Cronaca

L'ex assessore Raffini sullo sviluppo del territorio: «No consumo suolo zero a priori, ma valutare caso per caso»

L'ex assessore Raffini sullo sviluppo del territorio: «No consumo suolo zero a priori, ma valutare caso per caso»

Nelle scorse settimane abbiamo ricevuto in redazione una lettera in cui si esponeva il caso di un grande gruppo italiano intenzionato a costruire un nuovo stabilimento a Imola, creando così decine di posti di lavoro, e che si è visto bocciare il progetto dall’Amministrazione comunale in virtù del principio del consumo di suolo zero. «Il sindaco di Castel San Pietro, molto acuto – puntualizza la lettera – ha preso la palla al balzo e, udite udite, ha invitato l’azienda a costruire a Poggio. Terribile perdita per Imola». Dopo aver appurato che quanto sostenuto dal nostro lettore corrisponde al vero (ma i diretti interessati preferiscono non intervenire in merito), ci siamo trovati ancora una volta di fronte alla questione dell’effettiva attrattività del territorio imolese per le imprese che intendono insediarsi o ampliarsi qui.

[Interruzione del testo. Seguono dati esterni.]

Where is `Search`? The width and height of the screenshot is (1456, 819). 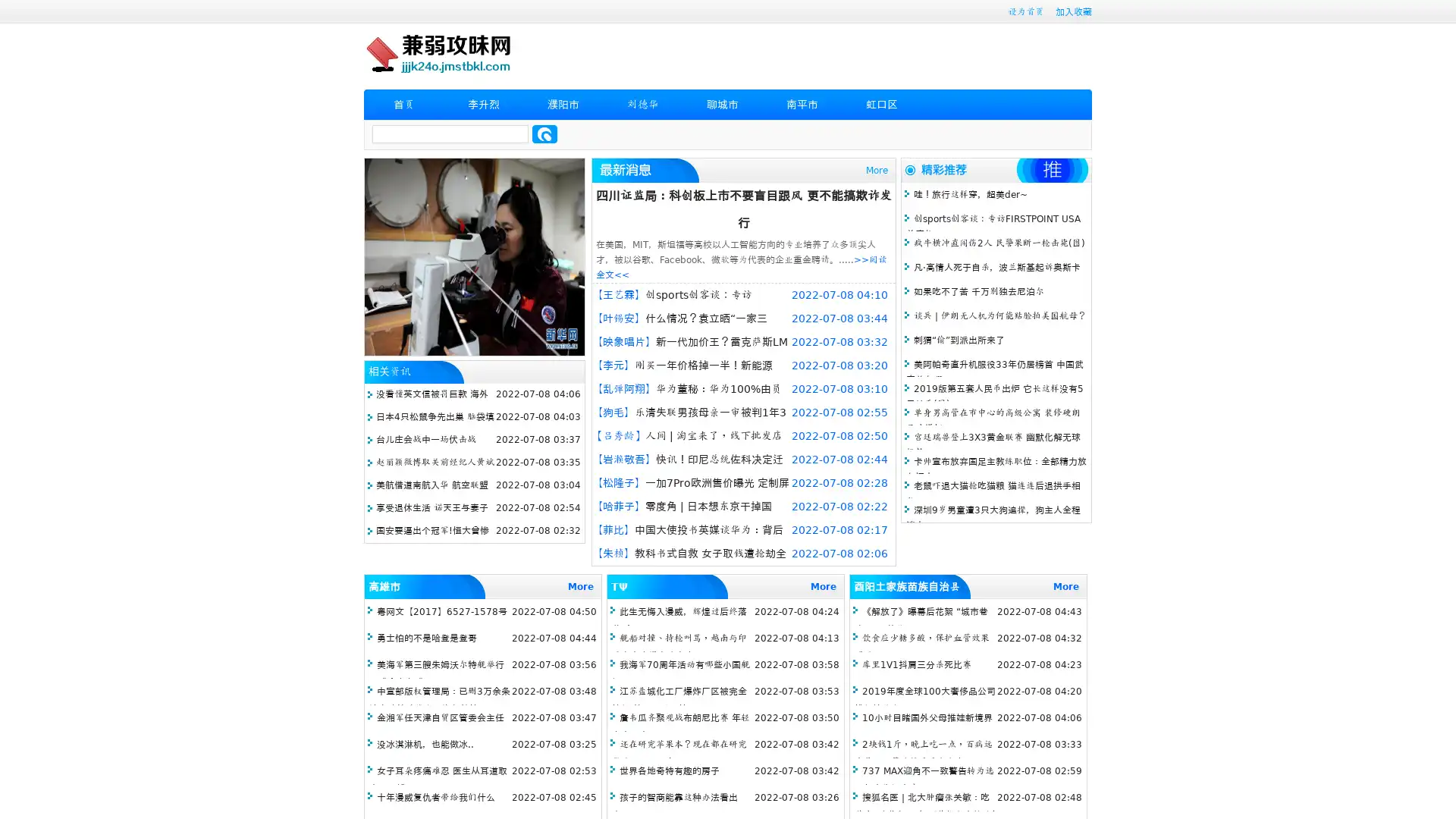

Proprio per cercare di arginare il problema, l’ex assessore allo Sviluppo economico Pierangelo Raffini nel maggio 2016 aveva dato avvio al progetto Manufacturing zone restart, che metteva in campo una serie di facilitazioni per gli investitori. In questo modo una decina di imprese hanno scelto di puntare su Imola: Teapak, Medi-Care Solutions e Label-Aire, per citare le principali. Abbiamo incontrato Raffini, che oggi si occupa di sviluppo del business per la società di innovazione tecnologica Antreem, nella torre direzionale verde-nera Top code,da cui con lo sguardo si abbraccia tutta la zona industriale imolese.

Raffini, è possibile conciliare lo sviluppo economico-produttivo di un territorio con il principio del consumo zero di suolo?
«A mio parere, non bisogna basarsi sul preconcetto del consumo di suolo zero. Imola è già di per sé una città molto verde. Un conto è chiedere di utilizzare 20 mila metri quadri di terreno per farci un piazzale dove parcheggiare dei camion. In questo caso anch’io sono contrario, perché un investimento di questo tipo non porta sviluppo economico, ma solo svantaggi dal punto di vista ambientale. Quando però ci sono imprese che vogliono espandersi, a fronte di un piano industriale che prevede l’assunzione di decine di persone, bisogna essere realisti. Occorre valutare caso per caso. In un momento come questo, non ci si può permettere il lusso di dire dei no a priori. Io sono il primo a non volere consumo di suolo; da assessore avevo anche la delega all’Agricoltura, vengo da quel mondo, è importante che una parte del territorio rimanga agricola, ma in queste situazioni bisognerebbe usare il bilancino. “Cum grano salis”, come dicevano gli antichi. Magari si possono siglare degli accordi “do ut des”, che impegnino l’azienda a rendere verde un’altra zona».

L’utilità del progetto Manufacturing zone è stata riconosciuta anche dall’attuale Amministrazione, che ha scelto di mantenerlo, nonostante la tendenza a dare un taglio netto a tutto quanto fatto dai predecessori…
«Con l’attuale assessore Patrik Cavina il confronto è stato sempre onesto. Non voglio dare consigli a chi oggi amministra, non voglio fare il solone né insegnare agli altri. Racconto solo la mia visione personale,frutto della mia esperienzadi impresa». (lo.mi.)

L”intervista completa è su «sabato sera» del 5 settembre

Nella foto l”assessore della Giunta Manca allo Sviluppo del territorio Pierangelo Raffini

1 Comment

  • Che il sindaco di Castel S.Pietro Terme viva di solo cemento e asfalto è cosa nota, che l’uomo non possa vivere di sola agricoltura, anche, ma che si debba forzatamente cementificare terreno agricolo, anziché utilizzare aree industriali dismesse, non necessariamente ad Imola se non ci sono, non significa essere contro lo sviluppo sostenibile.
    Quindi, caro Raffini, delle due l’una: o si valutano responsabilmente le richieste di cementificazione nel rispetto delle compatibilità ambientali del proprio territorio, oppure continuiamo come negli ultimi 70 anni, ignorando gli appelli sul clima, sul consumo di suolo agricolo, sui danni idro-geologici derivanti dalla cementificazione speculativa, ecc, ecc.
    Dobbiamo solo decidere se essere coerenti, o meno, nel contrastare i danni causati dall’iperattività cementificatoria dell’uomo: mettere in campo una serie di facilitazioni per gli investitori, a fronte di nuovi insediamenti, in presenza di innumerevoli capannoni vuoti o aree già compromesse, non è una buona scelta.